News

Summit looks to the future with optimism

By John Lewis

Young people from the Goulburn Valley and around the world were treated to a morning of inspiration and optimism at the third annual Nelson Mandela Youth Leadership Summit hosted from Shepparton yesterday.

More than 200 people attended yesterday's two-hour Zoom session including migrants, former refugees, students from Shepparton district schools, and youth leaders from international locations such as the United States and Asia.

Speakers included Victoria's Lead Scientist Dr Amanda Caples, Victorian Chamber of Commerce and Industry president Karyn Sobels, Former Victorian Liberal MP and Chief Optimism Officer at The Centre for Optimism Victor Perton, and USA Consul General, Melbourne-based Michael F Kleine.
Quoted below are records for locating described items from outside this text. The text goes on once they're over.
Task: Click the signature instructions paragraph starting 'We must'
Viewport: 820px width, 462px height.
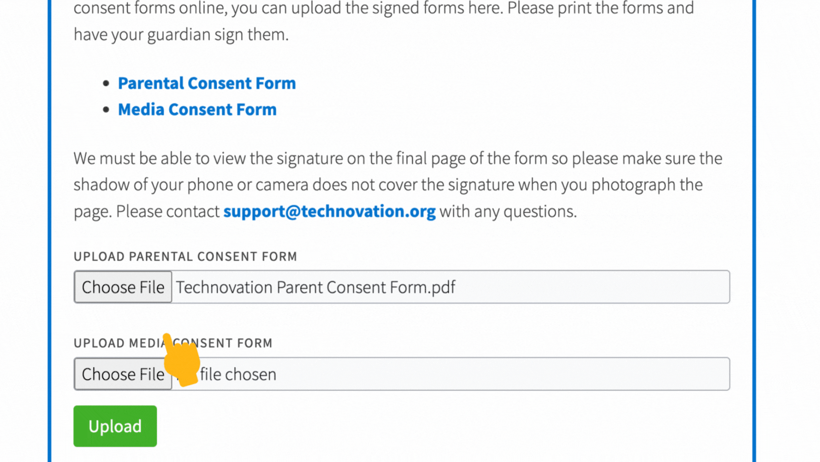Action: pos(398,185)
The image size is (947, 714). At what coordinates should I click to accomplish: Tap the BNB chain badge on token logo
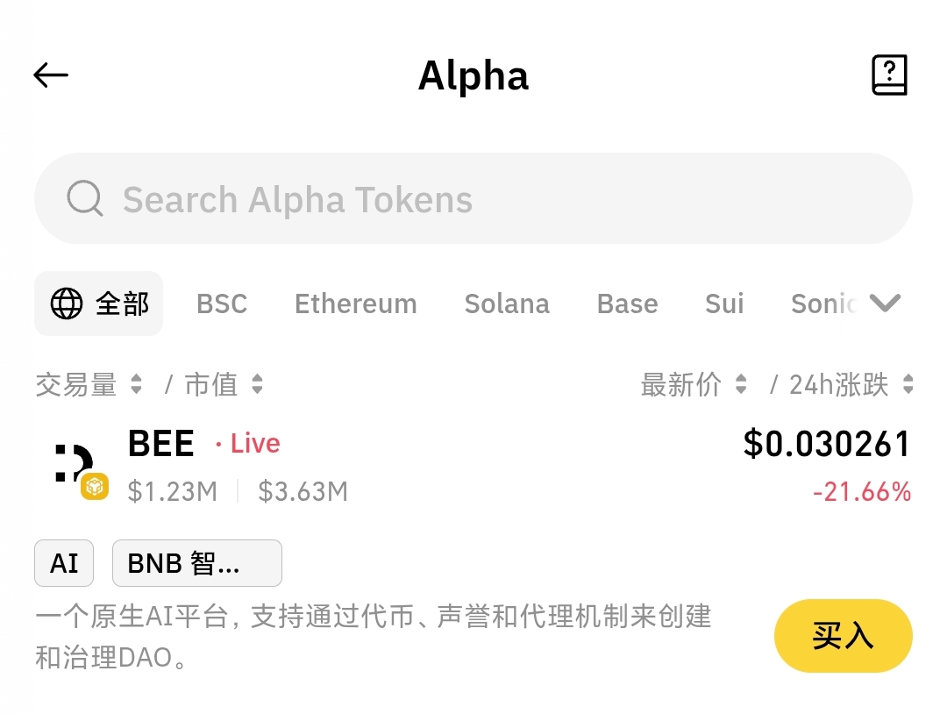94,486
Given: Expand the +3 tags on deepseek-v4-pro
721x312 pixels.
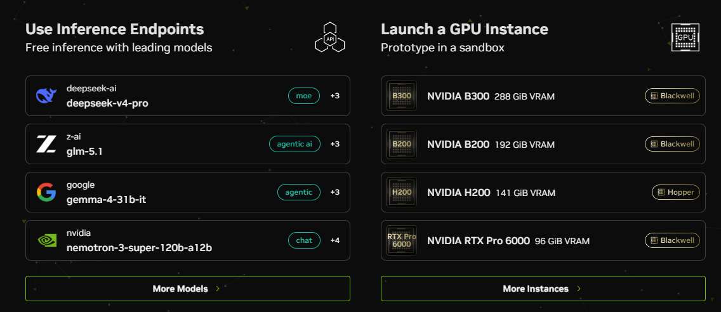Looking at the screenshot, I should (x=335, y=96).
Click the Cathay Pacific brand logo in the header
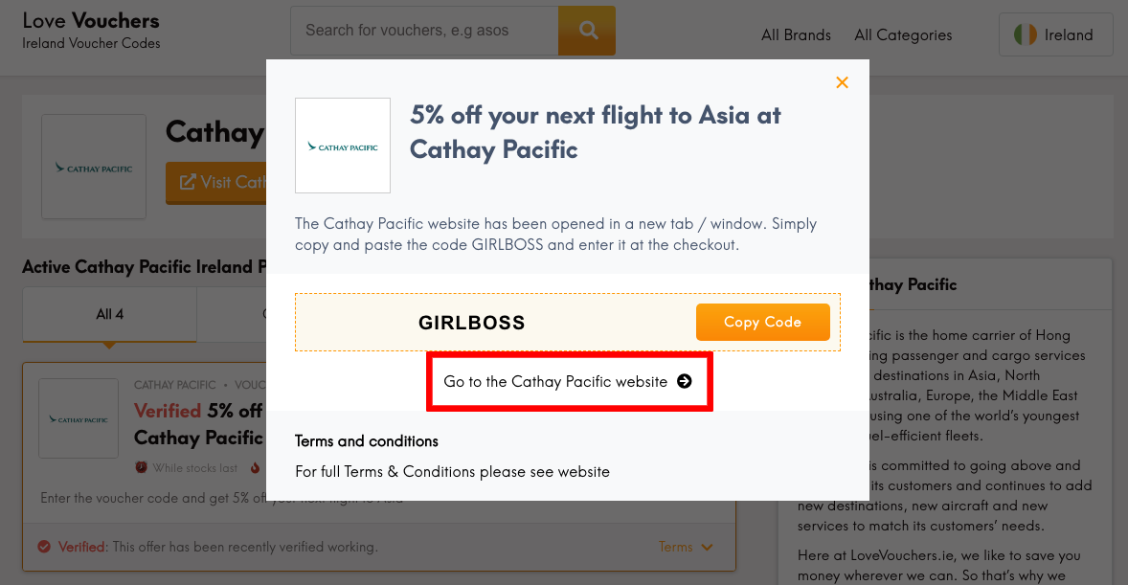 93,167
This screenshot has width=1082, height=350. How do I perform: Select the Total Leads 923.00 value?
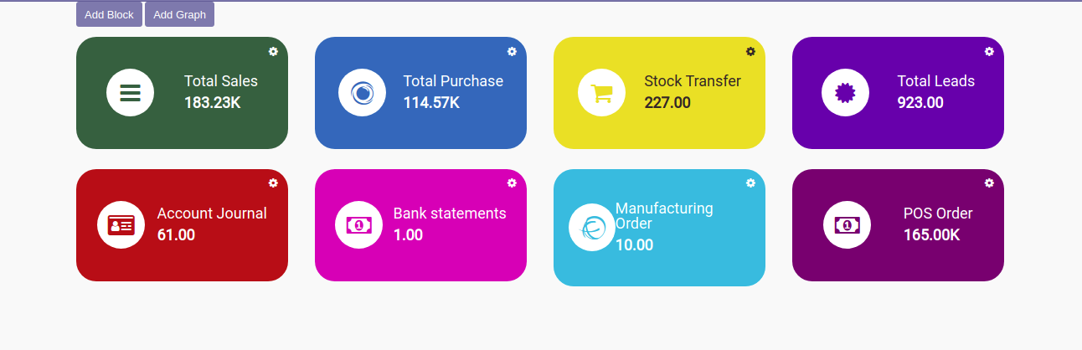(920, 103)
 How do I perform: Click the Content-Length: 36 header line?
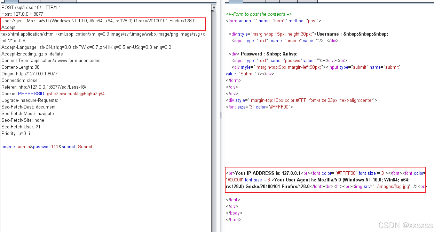coord(21,67)
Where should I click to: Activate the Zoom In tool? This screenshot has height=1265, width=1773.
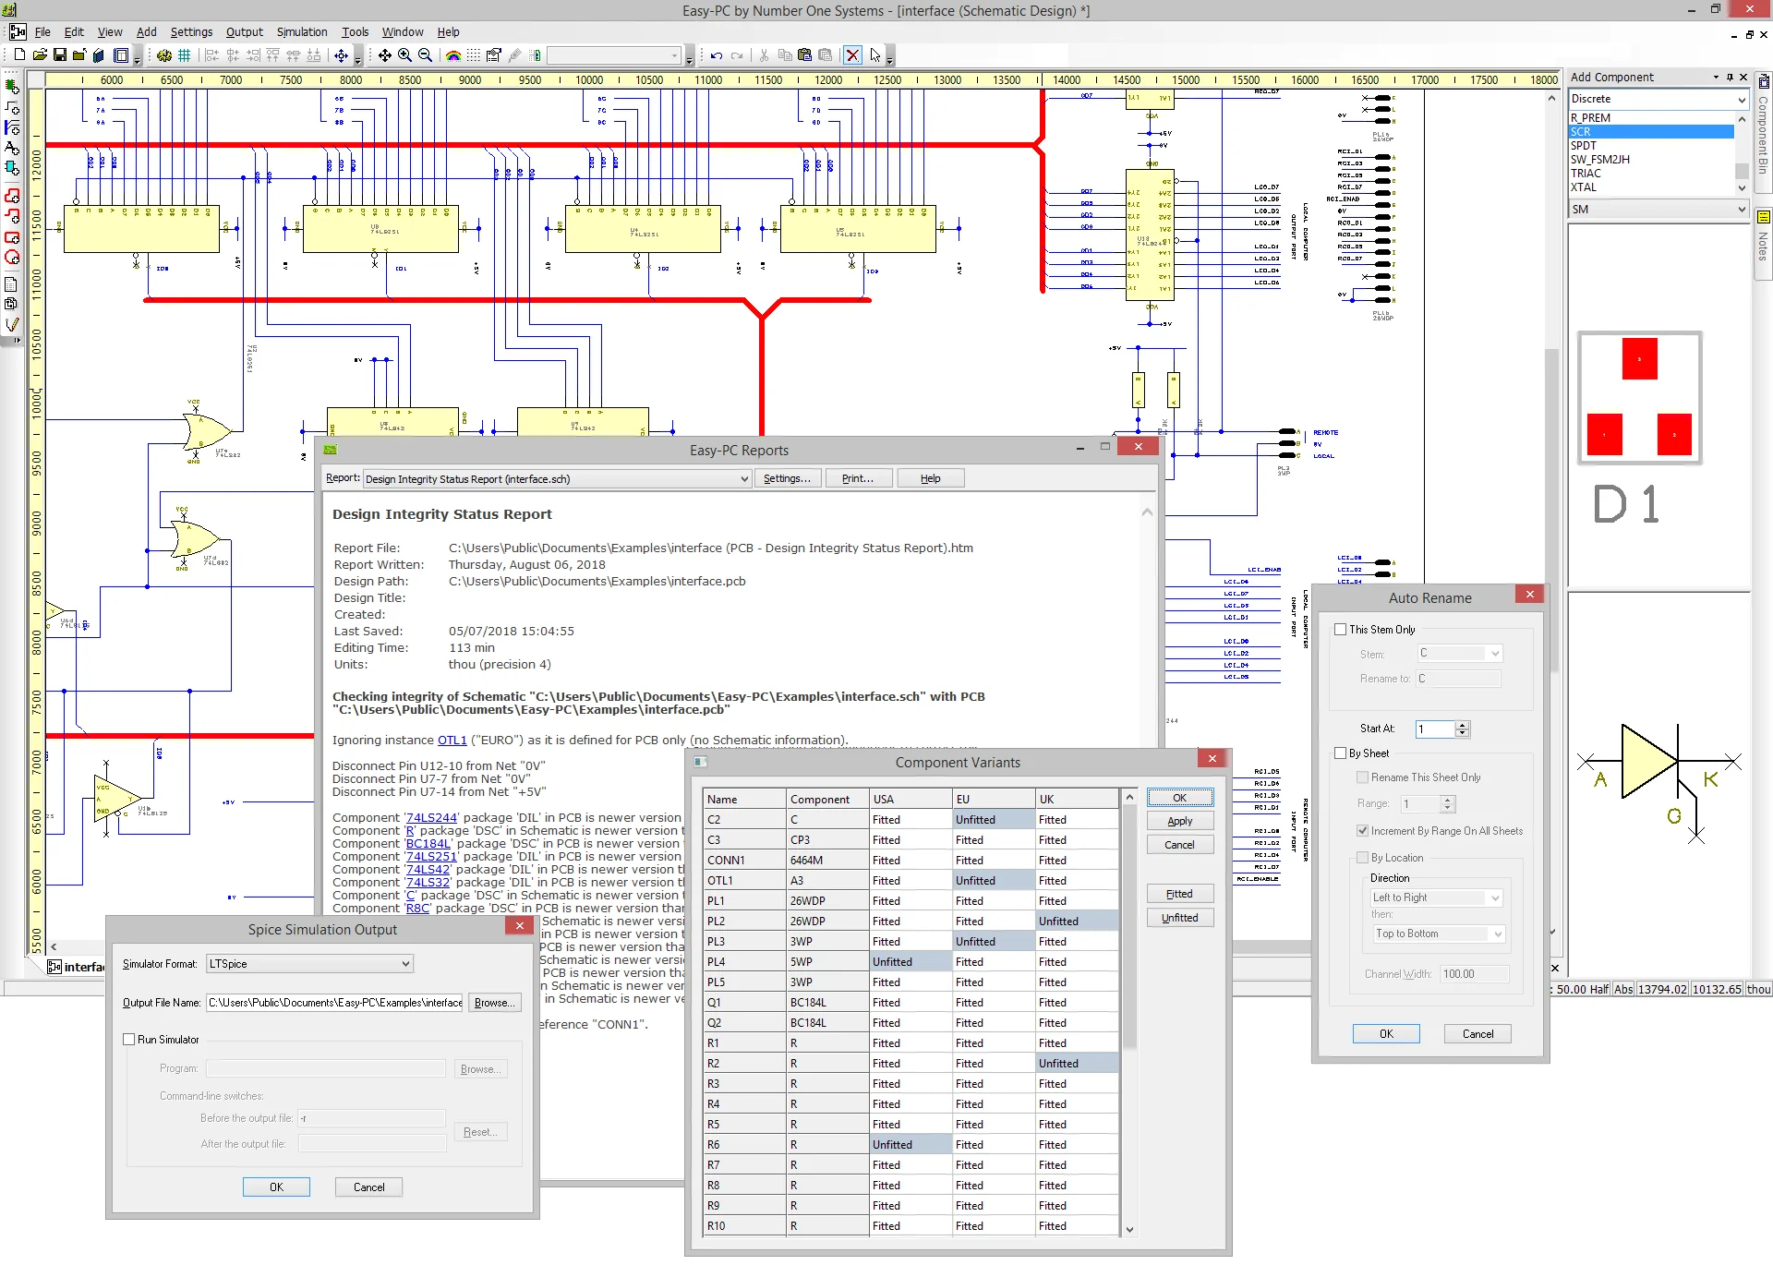(404, 54)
The session was led by educator, youth advocate and founder of the Ghandi Experiment Margaret Hepworth.

Retiring Greater Shepparton Secondary College Wanganui campus principal Ken Murray opened the discussion with a reflection on his 40-year career in education and a powerful quote from the legendary South African leader Nelson Mandela: "Keep your head pointing towards the sun and your feet facing forward.”

Mr Murray said there was a solution to every problem if young people faced the world with confidence and optimism.

“If there is one gift I could leave you all with, it would not be a new phone or a car - it would be the gift of optimism,” Mr Murray said.

Leaders of Tomorrow chairman and small business coach Aaron Mashano delivered a vivid image of the importance of unity and support.

“If you see a turtle in a mango tree, you know it did not get there by itself,” he said.

Joint convener of the session, Mr Perton advised young people to surround themselves with optimists.

“The world is looking for realistic and intellectually optimistic leaders - just like you,” he said.

Participants also had access to a series of video messages from national and local leaders including Member for Northern Victoria Wendy Lovell, FamilyCare's David Tennant, Notre Dame Secondary College principal John Cortese, businessman Rob Priestly and McPherson Media Group chairman Ross McPherson.

ABC news presenter Michael Rowland remembered meeting Mr Mandela in Sydney in 1990 shortly after the legendary leader was released from jail in South Africa.

“I remember many things about that meeting, his firm handshake and his beautiful smile, but I deeply and fondly remember the optimism, the hope springing from his speeches - and this from a man who had spent decades in prison,” Mr Rowland said.

Shepparton's Future Voices founder and joint convener of yesterday's summit Rashidi Sumaili said it was inspiring to see so many young people engaging with leaders.

“The summit has provided these networks and skills for young people from across the world. I am happy to see young people looking for opportunities,” Mr Sumaili said.